■ **QUOTED PASSAGE**
- - - -

By Brian C. Joondeph
Trump University was one of Donald Trump’s entrepreneurial ventures, a real estate educational program in operation from 2005 to 2010. Live events and in-field mentorships promising to teach students Donald Trump’s real estate techniques, taught by his “hand-picked” professors. A lawsuit alleged false representations, as Trump himself had no significant involvement in the educational event content or instructors. The title of “university” was also claimed to be misleading as Trump University was not accredited as such.
Donald Trump settled the lawsuit post-election for $25 million, claiming he “Did not have the time to go through a long but winning trial on Trump U. Too bad!” Would he have prevailed at trial as he asserts? Who knows? He is correct that as President- elect transitioning himself and his leadership team into the White House, the distraction of a trial and associated media spectacle is the last thing he needed.
Looking closer at the complaints against Trump University, the primary allegation is fraud. According to students and instructors “Some of whom described the program as a scheme to cheat customers out of thousands of dollars.” Also high pressure tactics, “Tapping into the roller coaster of emotions to get students to sign up.”
Let’s compare all of this to “real universities” and colleges and other institutions of higher learning across the US. Counting both two and four year institutions, public and private, just over 4700 such institutions dot the US landscape.
Why attend college? Several reasons. Job opportunities, security in a changing economy, higher income, and family stability. Similar to the promises of Trump University?
This current academic year, nearly 4 million will graduate with degrees ranging from associate to doctor. What are their prospects in an anemic economy with a record low labor participation rate of under 63 percent? Never mind the media-touted unemployment rate which only counts those actively looking for a job. The market that college graduates find themselves in is one where a third of those who could be working are not. The new grads join 94 million Americans currently outside the labor force.
How are the millennial grads faring in the workplace? They make up 40 percent of the unemployed, about 14 percent of them without a job. Of those employed, how many are on a career path versus just working a job to pay the bills? Was this their expectation when signing up for college?
Waiting tables, brewing lattes, or driving an Uber are jobs but not careers. Not providing the higher income, job opportunities, and family security we are repeatedly told only a college degree can provide.
College tuition is not cheap. Everyone complains about rising healthcare costs but the reality is that college tuition is increasing at twice the rate of healthcare costs. 44 million Americans have student loan debt, $37,000 on average with a total of $1.26 trillion in outstanding loan debt. The average loan payment per graduate is $351 per month.
Assume a starting salary, for those lucky enough to land a real job after graduation, of $40,000 a year. After tax this translates to about $2600 a month. That student loan payment will take a sizable chunk of that paycheck. Don’t forget rent, food, transportation and some entertainment. And good luck if your first job is an unpaid internship. What about supporting a family, buying a house? Tough to do along with those loan payments..

- - - -

■ **DATA SHOWN**

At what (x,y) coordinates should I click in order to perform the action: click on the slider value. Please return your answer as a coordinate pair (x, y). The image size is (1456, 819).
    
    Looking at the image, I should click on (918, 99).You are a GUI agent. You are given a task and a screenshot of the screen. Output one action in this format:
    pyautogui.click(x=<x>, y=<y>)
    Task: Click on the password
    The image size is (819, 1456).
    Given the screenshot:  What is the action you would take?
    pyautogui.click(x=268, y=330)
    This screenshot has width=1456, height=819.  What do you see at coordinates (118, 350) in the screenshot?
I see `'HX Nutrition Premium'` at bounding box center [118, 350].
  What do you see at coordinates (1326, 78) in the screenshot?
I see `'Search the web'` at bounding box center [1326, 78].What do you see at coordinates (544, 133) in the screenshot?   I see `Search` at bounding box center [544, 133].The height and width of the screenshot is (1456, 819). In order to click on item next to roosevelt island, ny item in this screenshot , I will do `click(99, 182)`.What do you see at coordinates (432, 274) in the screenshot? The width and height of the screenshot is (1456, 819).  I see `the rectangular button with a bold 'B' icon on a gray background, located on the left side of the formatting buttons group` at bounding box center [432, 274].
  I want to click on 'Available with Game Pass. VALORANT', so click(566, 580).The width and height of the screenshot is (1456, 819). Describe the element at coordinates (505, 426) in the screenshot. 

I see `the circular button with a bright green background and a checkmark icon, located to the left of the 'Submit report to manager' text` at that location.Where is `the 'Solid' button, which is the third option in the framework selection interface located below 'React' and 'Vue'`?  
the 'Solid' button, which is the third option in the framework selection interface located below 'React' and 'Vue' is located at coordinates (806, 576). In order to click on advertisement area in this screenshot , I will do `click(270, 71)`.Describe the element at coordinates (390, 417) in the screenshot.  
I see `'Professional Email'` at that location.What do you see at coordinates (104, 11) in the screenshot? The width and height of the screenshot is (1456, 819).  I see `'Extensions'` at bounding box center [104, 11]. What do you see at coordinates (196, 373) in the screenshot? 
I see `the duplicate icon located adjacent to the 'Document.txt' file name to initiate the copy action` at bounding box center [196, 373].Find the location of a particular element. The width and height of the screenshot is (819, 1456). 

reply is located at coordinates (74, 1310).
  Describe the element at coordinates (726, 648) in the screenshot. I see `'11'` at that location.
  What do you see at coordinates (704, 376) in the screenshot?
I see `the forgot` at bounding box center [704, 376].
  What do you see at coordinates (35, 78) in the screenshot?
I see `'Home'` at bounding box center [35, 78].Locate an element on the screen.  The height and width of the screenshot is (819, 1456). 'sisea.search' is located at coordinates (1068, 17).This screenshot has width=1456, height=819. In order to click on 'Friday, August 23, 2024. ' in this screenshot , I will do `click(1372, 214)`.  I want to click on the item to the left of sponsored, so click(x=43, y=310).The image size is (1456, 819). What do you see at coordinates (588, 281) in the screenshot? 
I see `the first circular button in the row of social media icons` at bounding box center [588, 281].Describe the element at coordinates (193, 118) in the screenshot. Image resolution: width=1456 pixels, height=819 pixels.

- - - -

■ **TASK DIRECTIONS**
List every reason for attending college that the article on Trump University and college costs gives in its paragraph beginning "Why attend college?"

■ **ANSWER TO THIS TASK**
- Job opportunities
- Security in a changing economy
- Higher income
- Family stability